One woman at Disney Springs carries $128,000 in debt, $100,000 from private student loans for a business administration degree. She doesn’t have a mortgage. A 22-year-old says she owes between $36,000 and $40,000 in student and credit card debt, planning to pay it off over 15 years. Another couple has about $180,000 in student loans, most in deferment, and pays $1,200 a month on a car loan after rolling negative equity into a new vehicle.
That car payment alone exceeds the median monthly rent in 27 U.S. states. Kamel called it driving "most people's 401(k)," but the joke lands because it’s true.

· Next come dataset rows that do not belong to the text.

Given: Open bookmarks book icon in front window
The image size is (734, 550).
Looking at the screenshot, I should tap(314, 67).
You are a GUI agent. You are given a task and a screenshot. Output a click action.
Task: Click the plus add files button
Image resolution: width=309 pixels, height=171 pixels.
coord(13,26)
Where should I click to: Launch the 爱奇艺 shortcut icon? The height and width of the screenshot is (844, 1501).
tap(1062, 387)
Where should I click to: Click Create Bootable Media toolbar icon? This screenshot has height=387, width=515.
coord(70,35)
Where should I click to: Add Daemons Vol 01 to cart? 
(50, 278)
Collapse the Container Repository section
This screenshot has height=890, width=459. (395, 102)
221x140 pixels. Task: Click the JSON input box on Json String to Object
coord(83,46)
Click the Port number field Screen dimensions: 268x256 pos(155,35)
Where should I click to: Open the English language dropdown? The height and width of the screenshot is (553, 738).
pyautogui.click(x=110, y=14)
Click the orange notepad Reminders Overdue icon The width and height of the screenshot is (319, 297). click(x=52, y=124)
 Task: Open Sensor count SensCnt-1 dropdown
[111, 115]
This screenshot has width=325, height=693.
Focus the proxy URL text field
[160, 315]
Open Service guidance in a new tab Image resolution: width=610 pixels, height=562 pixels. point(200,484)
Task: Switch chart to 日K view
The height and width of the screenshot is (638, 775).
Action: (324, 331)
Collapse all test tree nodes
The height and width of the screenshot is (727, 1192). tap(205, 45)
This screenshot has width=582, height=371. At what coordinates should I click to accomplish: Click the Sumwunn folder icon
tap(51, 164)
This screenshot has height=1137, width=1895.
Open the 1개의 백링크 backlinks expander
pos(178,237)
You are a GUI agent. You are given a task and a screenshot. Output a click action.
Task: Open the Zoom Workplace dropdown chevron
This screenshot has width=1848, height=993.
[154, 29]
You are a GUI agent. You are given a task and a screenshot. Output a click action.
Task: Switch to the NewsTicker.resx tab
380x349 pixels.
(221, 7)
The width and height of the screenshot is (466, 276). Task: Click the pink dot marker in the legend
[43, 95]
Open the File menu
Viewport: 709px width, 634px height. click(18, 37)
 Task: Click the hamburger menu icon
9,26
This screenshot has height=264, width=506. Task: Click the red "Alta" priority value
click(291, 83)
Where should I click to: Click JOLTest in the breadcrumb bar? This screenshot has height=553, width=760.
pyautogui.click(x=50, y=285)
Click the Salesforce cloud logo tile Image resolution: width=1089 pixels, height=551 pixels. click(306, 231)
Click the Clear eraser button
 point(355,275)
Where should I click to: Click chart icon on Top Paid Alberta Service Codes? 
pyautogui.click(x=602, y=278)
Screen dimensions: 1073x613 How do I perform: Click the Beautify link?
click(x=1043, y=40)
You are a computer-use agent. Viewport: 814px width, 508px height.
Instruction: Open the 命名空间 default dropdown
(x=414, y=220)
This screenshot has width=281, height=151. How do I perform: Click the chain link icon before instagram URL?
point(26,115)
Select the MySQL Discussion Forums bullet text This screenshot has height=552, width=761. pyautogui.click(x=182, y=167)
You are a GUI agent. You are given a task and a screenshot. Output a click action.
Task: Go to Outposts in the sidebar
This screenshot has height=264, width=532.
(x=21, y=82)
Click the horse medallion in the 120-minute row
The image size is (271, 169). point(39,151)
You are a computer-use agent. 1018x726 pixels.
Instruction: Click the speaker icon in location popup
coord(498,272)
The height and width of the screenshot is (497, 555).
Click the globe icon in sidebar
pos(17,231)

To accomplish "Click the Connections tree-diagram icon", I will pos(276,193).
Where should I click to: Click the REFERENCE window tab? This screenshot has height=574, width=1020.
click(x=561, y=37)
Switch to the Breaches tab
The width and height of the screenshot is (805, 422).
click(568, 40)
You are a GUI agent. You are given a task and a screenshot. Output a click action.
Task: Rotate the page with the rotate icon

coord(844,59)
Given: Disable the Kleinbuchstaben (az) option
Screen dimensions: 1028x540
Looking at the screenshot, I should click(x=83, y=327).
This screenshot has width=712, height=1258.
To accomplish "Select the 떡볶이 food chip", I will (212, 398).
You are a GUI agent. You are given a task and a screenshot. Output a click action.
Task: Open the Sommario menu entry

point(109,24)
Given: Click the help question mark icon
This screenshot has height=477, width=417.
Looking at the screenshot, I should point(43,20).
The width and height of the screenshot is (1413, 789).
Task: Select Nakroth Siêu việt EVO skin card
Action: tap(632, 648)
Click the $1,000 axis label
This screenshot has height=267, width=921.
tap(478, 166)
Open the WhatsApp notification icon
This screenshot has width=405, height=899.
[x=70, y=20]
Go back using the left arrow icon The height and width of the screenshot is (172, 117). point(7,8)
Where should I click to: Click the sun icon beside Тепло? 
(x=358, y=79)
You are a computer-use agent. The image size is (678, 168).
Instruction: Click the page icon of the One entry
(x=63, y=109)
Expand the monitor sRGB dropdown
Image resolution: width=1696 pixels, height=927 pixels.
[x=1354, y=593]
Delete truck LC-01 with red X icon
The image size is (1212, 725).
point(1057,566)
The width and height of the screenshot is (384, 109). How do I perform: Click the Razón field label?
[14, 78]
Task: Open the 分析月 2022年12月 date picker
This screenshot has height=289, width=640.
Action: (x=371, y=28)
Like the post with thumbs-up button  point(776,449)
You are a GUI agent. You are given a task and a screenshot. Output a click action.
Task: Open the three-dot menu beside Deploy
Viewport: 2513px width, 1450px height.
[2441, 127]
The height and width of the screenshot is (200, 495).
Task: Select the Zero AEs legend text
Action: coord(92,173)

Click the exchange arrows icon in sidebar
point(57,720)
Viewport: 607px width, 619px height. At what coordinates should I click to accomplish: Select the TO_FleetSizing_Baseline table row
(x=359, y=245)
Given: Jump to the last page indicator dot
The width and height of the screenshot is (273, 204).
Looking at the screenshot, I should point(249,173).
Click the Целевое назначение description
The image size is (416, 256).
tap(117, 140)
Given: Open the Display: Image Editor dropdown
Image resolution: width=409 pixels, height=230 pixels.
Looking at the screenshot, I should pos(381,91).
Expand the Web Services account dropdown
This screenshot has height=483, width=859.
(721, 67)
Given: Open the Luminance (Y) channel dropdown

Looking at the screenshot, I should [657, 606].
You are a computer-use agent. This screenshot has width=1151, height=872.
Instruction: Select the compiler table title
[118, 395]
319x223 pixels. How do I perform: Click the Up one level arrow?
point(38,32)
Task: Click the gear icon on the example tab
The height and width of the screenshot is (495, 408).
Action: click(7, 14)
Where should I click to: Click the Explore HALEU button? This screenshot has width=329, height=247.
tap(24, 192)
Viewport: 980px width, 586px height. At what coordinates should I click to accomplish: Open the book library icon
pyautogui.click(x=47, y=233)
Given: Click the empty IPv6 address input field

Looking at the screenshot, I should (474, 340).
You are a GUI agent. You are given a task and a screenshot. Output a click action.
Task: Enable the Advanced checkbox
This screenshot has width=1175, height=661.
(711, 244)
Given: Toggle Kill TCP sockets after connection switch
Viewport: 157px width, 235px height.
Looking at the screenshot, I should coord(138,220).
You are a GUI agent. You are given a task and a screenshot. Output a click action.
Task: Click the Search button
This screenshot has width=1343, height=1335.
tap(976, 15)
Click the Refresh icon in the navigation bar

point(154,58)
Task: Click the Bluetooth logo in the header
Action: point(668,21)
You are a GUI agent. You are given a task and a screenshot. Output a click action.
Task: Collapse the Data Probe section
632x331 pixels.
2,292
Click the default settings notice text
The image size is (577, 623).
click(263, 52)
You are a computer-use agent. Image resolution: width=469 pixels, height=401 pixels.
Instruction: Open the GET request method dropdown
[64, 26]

The couple financing half their trip on a no-interest-promo card assumes they’ll pay it off before rates spike. Hope is not a strategy. When the clock runs out, so does the illusion of affordability.
Not everyone plays along. One family paid $8,000 in cash for their trip, saved over years. No cards. No loans. "There’s no stress," the mom said. "We knew it fit our budget."
The rest are just tallying their debt on camera, realizing for the first time what they’re carrying. Normalized debt isn’t manageable debt. It’s deferred stress.
Debt without a deadline grows. Interest compounds. Payments linger. Fun isn’t fun when it’s financed.